Primary teachers are being drowned by a tsunami of extra work caused by Ofsted’s new inspection framework, a teaching union leader has warned.
The National Education Union’s joint general secretary Mary Bousted said primary school teachers were being required to complete masses of paperwork because schools do not trust the reliability of inspection teams.
She said she was furious to hear about the demands being placed on primary school teachers because of the new inspections focused on the curriculum.
Quick read: Small schools concern over new inspections
Writing for Tes she said the NEU had been inundated with reports of extra work faced by primary school teachers who are subject leads.
Her comments come amid fears that Ofsted did not take the impact of the new framework on smaller school into account.
She said: “This simple fact seems to have escaped Ofsted. The new inspection framework has clearly been designed with secondary school management structures, and resources, in mind.
Ofsted deep dives
“Even more worrying is the fact that Ofsted inspectors are doing deep dives into subjects and age phases they have never taught and in which they have no subject expertise.
"And this comes back to Ofsted’s Achilles heel – the variable quality of their inspection teams. The reason that so many schools are now drowning under a fresh tsunami of Ofsted preparation work is because school leaders cannot be confident in the quality of the inspection team which comes through their school gate. So, they require teachers to protect themselves, and their school, in paperwork."
Dr Bousted said primary teachers were being asked to produce paperwork to document the intent, implementation and impact of the curriculum area they lead, without any time or management responsibility.
She added: “No one seems to have noticed the bleeding obvious – that these teachers have no time to observe their colleagues teaching. Moreover, they have no authority to assess the standard of their colleagues’ work. They have no time, or authority, to monitor their colleagues’ planning and assessment.”
Ofsted’s new inspections focus on the curriculum as part of a new quality of education grade which has replaced teaching and learning and pupil outcomes as separate inspection judgements.
Inspectors look at the curriculum through deep dives into particular subjects.
Deputy head teacher Michael Merrick has said that it is "genuinely appalling" that Ofsted has admitted it did not study the impact of its new framework on small schools when it was carrying out trial inspections.
Posting on Twitter he highlighted a response to a freedom of information act request in which Ofsted said it did not have a summary or analysis document of the findings from trial inspections on small schools.
This is a scandal - where Ofsted admit they didn't study impact of the nee inspection framework on smaller schools and can't/won't release the result of the small schools sample from the evaluation project. Genuinely appalling. pic.twitter.com/hoQCPsIR8o— Michael Merrick (@michael_merrick) November 6, 2019
Mike Sheridan, Ofsted’s regional director for London, has previously admitted that staff in small schools are worried about the workload caused by the "deep dives" into the curriculum during new inspections.
In a blogpost last month he said: “I know that some small schools are nervous about the new education inspection framework (EIF) and the demands that our ‘deep dives’ will place on staff.
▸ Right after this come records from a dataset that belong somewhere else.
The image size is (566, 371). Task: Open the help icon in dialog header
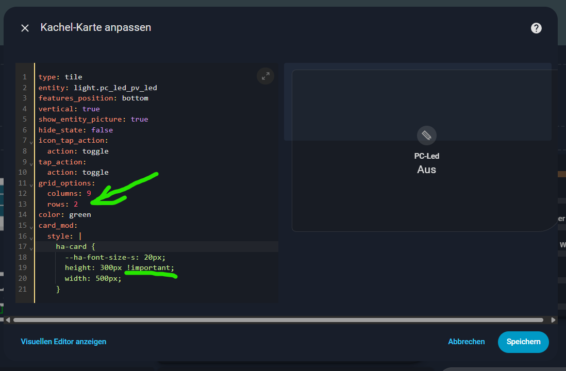[536, 28]
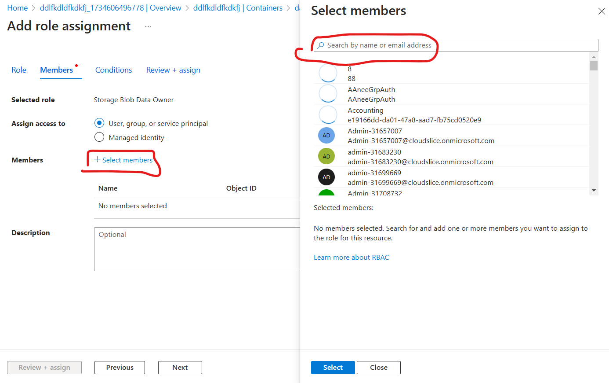Click the black admin-31699669 avatar icon
609x383 pixels.
pyautogui.click(x=326, y=177)
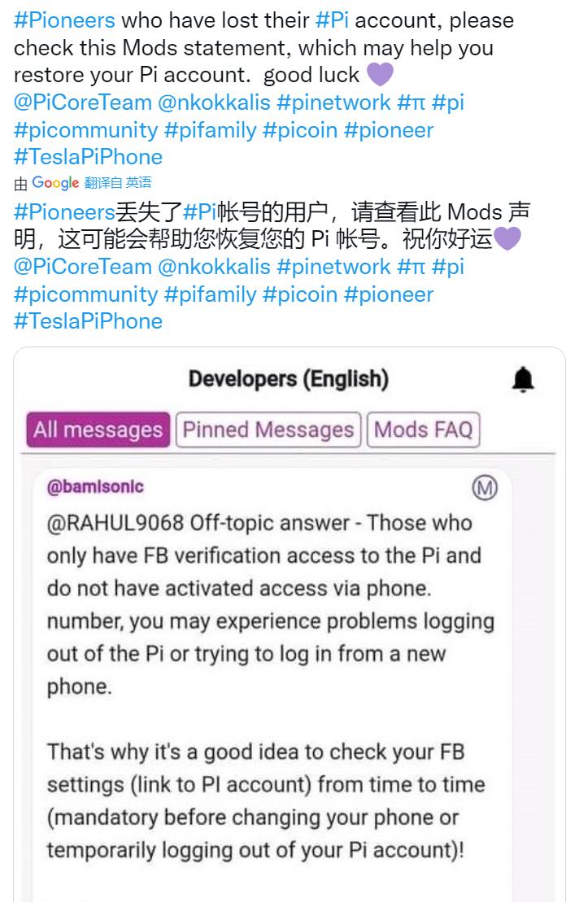Click the notification bell icon
Viewport: 566px width, 902px height.
523,380
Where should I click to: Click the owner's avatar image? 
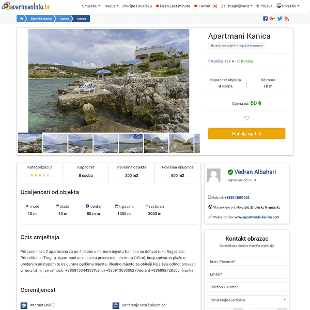213,175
"Some are worried about the workload implications for teachers who are coordinating multiple subjects and balancing other responsibilities as well.
He said he wanted to reassure staff that “inspectors understand the unique challenges you face as small schools. They’ll take account of the way you organise the curriculum and leadership of subject areas”.
Ofsted has also said previously that its new inspection framework will reduce teachers’ workload.
Inspectors will no longer look at internal data and the new education inspection framework assesses how well school leaders take their staff’s workload into account as part of the judgement on the leadership and management of a school.